ELIPHAS LEVI (1810 - 1875)


 Wrote several books on the occult, and put a new spin on magic. Born Alphonse Constant, Levi became a Deacon in the Roman Catholic Church. He found the vow of celibacy hard to keep, and left the Church to marry a young girl. The marriage only lasted a year. Levi made abig splash by trying to make sense of the occult by translating and reinterpreting (“misinterpreting” would be a more accurate word) medieval grimories. He basically rewrote them to make old spell-books sound as though they were sources of hidden wisdom. He transformed them from the superstitious books that had previously been for slackers, who thought spirits could be compelled to find buried treasure, or lovesick old men trying to win the hearts of teenage maidens via magic spells. By Levi’s reinterpretation for instance, a love charm in an old grimorie might now be re-written as a “seal to commune with the Olympian spirit of Venus”. Levi is probably best known for his drawing of the Devil, which he now called “the god of witches”  also known as “Baphomet” or “The Goat of Mendes”. This drawing is a favorite of occultists of all types, including Wiccans and Satanists, and no doubt you’ve seen it previously as it has become somewhat famous.

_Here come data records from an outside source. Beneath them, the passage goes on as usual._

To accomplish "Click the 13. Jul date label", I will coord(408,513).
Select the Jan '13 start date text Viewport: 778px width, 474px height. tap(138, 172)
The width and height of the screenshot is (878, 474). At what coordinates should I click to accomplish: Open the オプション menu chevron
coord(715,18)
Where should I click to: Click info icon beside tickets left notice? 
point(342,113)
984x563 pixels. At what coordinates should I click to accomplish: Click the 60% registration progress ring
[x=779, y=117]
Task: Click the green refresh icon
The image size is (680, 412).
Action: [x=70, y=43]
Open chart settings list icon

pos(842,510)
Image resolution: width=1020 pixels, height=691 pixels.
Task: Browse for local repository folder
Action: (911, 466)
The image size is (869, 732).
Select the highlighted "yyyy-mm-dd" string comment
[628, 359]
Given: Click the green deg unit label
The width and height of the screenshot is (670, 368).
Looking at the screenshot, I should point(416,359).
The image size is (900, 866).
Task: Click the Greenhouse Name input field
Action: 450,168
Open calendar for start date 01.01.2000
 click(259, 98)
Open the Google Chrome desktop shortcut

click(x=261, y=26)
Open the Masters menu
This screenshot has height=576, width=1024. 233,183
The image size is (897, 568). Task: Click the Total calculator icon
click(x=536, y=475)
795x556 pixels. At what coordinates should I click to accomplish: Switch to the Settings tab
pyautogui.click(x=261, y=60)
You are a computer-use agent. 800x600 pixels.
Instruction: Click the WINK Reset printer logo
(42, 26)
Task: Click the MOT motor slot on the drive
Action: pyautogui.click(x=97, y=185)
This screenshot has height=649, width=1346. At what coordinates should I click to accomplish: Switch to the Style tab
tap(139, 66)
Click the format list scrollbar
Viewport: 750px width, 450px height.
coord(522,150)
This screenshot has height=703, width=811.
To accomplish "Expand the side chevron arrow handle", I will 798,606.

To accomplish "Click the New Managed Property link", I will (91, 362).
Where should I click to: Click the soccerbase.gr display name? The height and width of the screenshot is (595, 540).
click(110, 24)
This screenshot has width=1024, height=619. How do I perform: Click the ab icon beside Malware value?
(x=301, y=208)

     Under Levi, sorcery was now a religious path...something it had not previously been. He tried to make the occult more respectable and to the more naive types, he succeeded. He’s credited with creating the term “occult” to describe sorcery, fortune telling, necromancy, and all kinds of spooky weirdness to make it sound less like spooky weirdness.  Levi created a myth that all, occult teachings and magic practices were all connected. Tarot cards, alchemy, sorcery, astrology, thecabala, Rosicrucianism, Freemasonry, etc., were all part of a mystical religious knowledge that was handed down from time immemorial and had been all but lost. Levi was convinced the key to this knowledge was through ritual magic. Not everyone agrees with his theory. Occult historian Collin Wilson bluntly called it “a lie” [The Occult: A History by Collin Wilson, pg.326) . The man who had many of Levi’s books translated, occultist A. E. Waite, warned readers Levi was prone to use his imagination...a case of the pot calling the cauldron black.

    Even though Levi wrote extensively about sorcery, he didn’t actually do things anyone would consider “magical”. While Levi may have thought of the occult as a science, he was never able to repeatedly produce results through magic (not even once) under the observation of others, which would have been necessary to validate this idea. He traveled to England in 1854, but the English expected him to be able to actually produce miracles which he couldn’t do. Although this event ended in failure, he did make a few contacts, notably author Bulwer-Lytton who gave him a well needed infusion of cash. Levi returned to France and still continued on as an occultist.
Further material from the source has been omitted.